遠くに見える空港ビルが、ゆっくりと窓のふちに入ってゆく。ヨーロッパを訪れてから初めてではないか、日ざしに映える建物を見るのは。こちらで過ごした一週間は、ほとんどいつも曇り空だった。
空港ビルが見えなくなった。あそこで絵里と別れてから30分あまりだ。自宅に向かっている絵里はまだ電車の中だろう。ロビーで僕と過ごしたひと時を、絵里はどんな気持ちで振り返っているのだろうか。
窓からの視界がのびてゆく。ロンドンの都心から遠くないはずだが、空港のまわりはどうやら田園地帯らしい。訪れる予定になかったイギリスだ。ここに立ち寄るために観光先を減らすことになったが、それと引きかえにして絵里との再会がかなった。1時間にも満たなかったとはいえ、初めて訪れたヨーロッパでの最たる思い出は、ヒースロー空港で絵里と語り合ったこと、ということになりそうだ。
もしかすると、絵里と会うことも、ヨーロッパを訪れた目的のひとつだったのではないか。

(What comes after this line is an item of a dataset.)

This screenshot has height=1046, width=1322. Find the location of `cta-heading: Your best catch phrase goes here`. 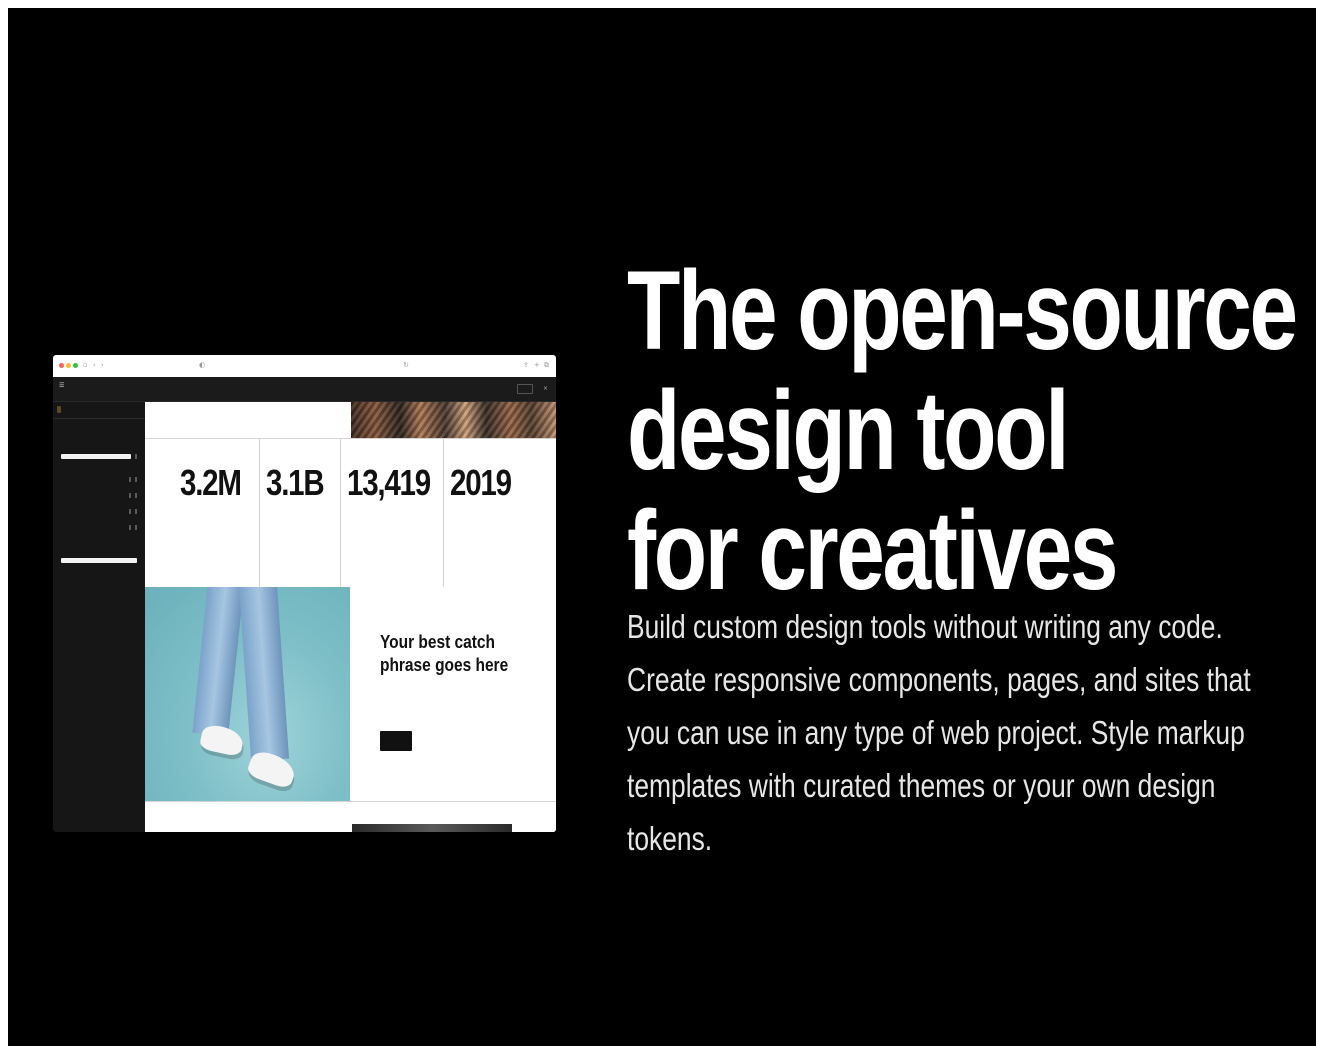

cta-heading: Your best catch phrase goes here is located at coordinates (444, 654).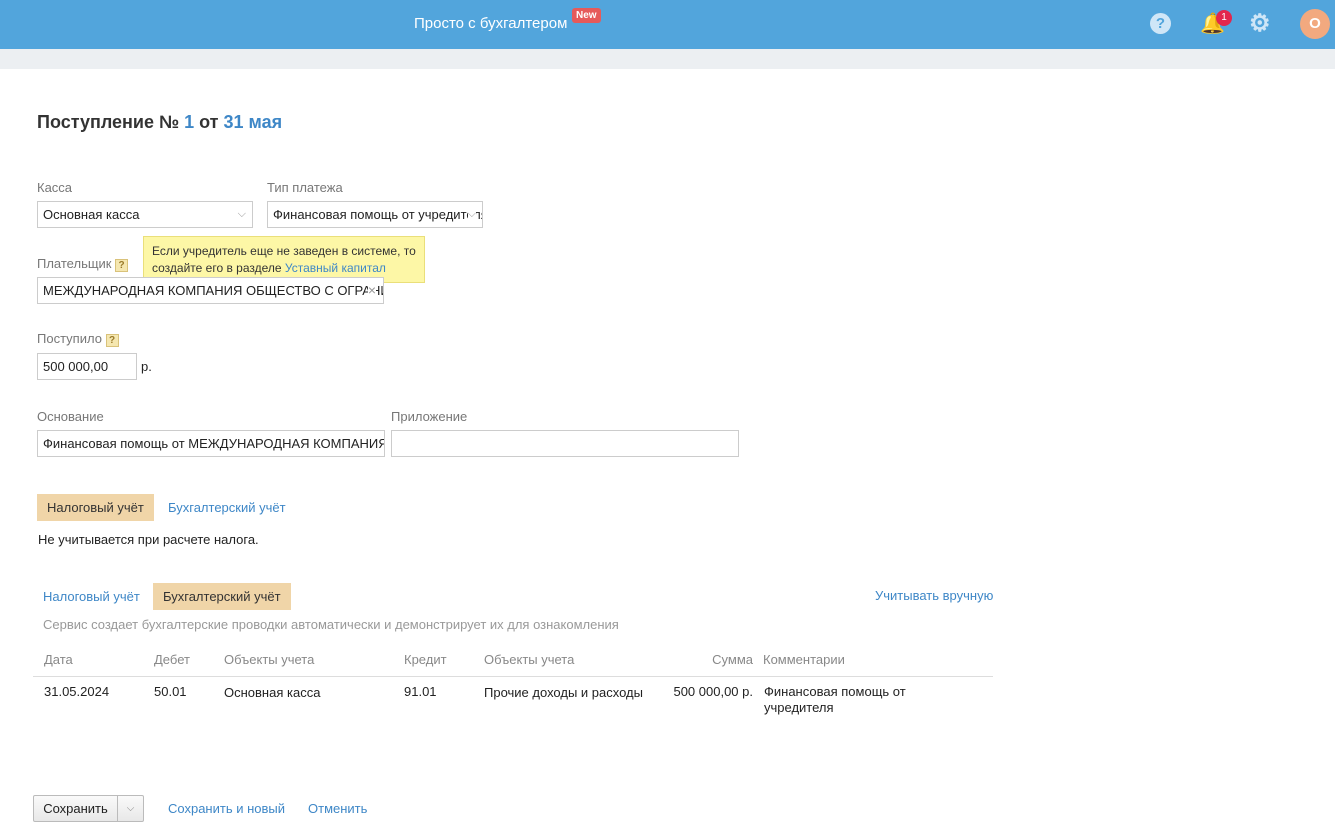  Describe the element at coordinates (148, 540) in the screenshot. I see `tax-note: Не учитывается при расчете налога.` at that location.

幸せになっている絵里を見るために。その絵里に祝福の言葉を贈るために。絵里との再会をはたした今ではそのように思える。日本を発った一週間前には、ロンドンに立ち寄ることすら予定になかったのだが。
絵里がロンドンで暮らしていることを知ったのは、2ヶ月前の8月だった。ドイツへ出かけるまでに調べておきたいことがあり、東京へ日帰りの出張をした日だ。
暑い日だった。仕事をおえて建物から出ると、冷房で冷えた体に湿気がまつわった。太陽はビルのうしろに隠れていたが、暑さは少しも衰えていなかった。流れる汗をふきながら、僕は地下鉄の駅へ急いだ。

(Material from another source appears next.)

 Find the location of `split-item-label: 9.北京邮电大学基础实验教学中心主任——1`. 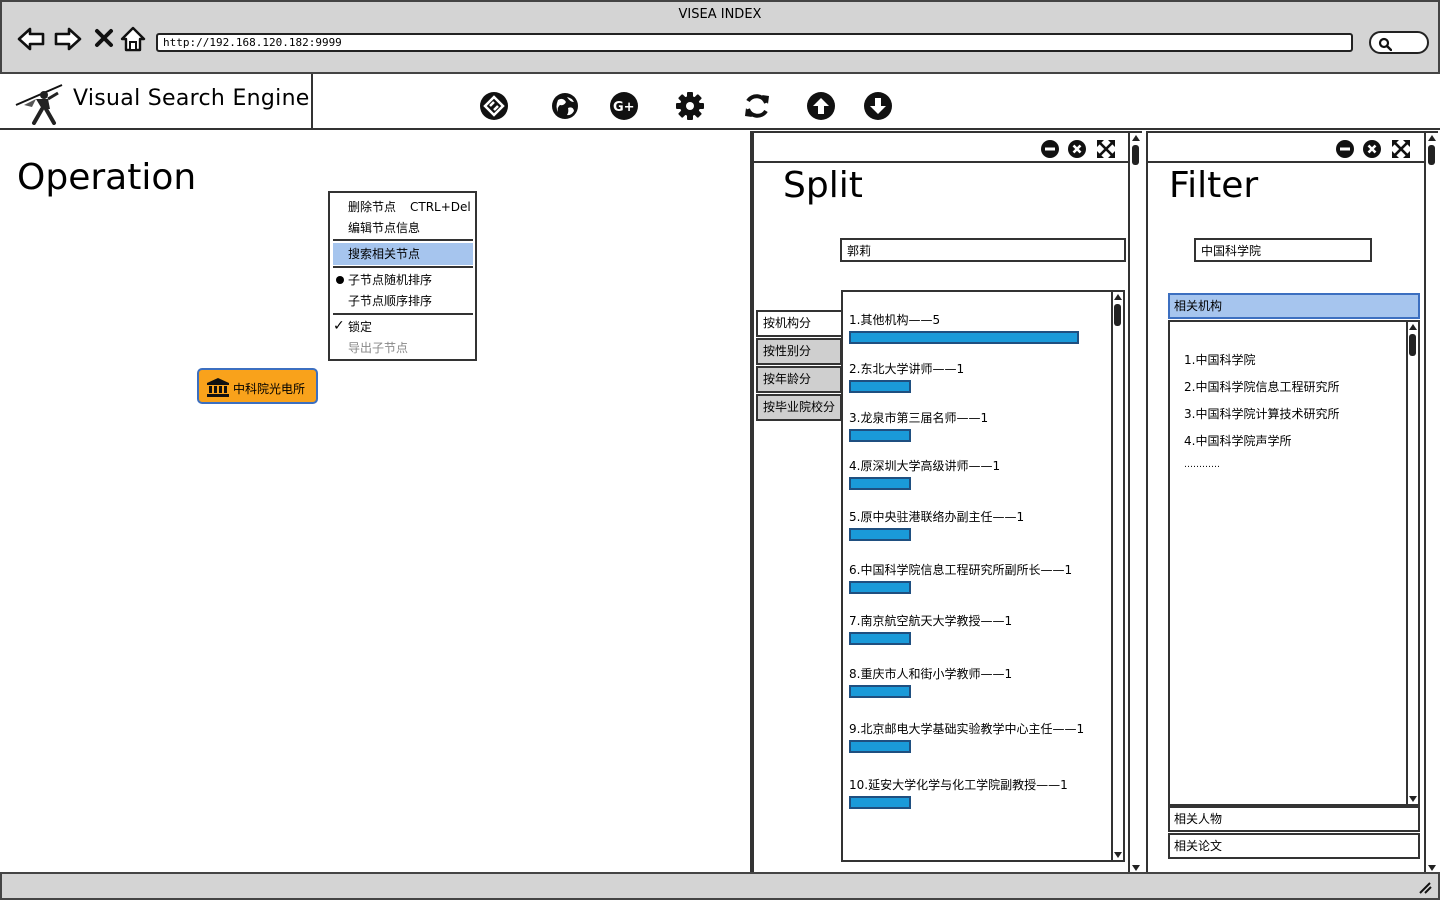

split-item-label: 9.北京邮电大学基础实验教学中心主任——1 is located at coordinates (966, 728).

勤務先から直行してきた坂田と新宿駅で待ち合わせ、駅から歩いて行ける大衆酒場に入った。
上京したついでに坂田と会う習慣ができたのは、僕が名古屋へ移った10年ほど前からだ。上京するたびに会うというわけでもないが、その日はどうしても坂田と話したかった。ヨーロッパから帰ったばかりの坂田から、旅行の体験談を聞きたかったので、電話をかけて会う約束をしておいた。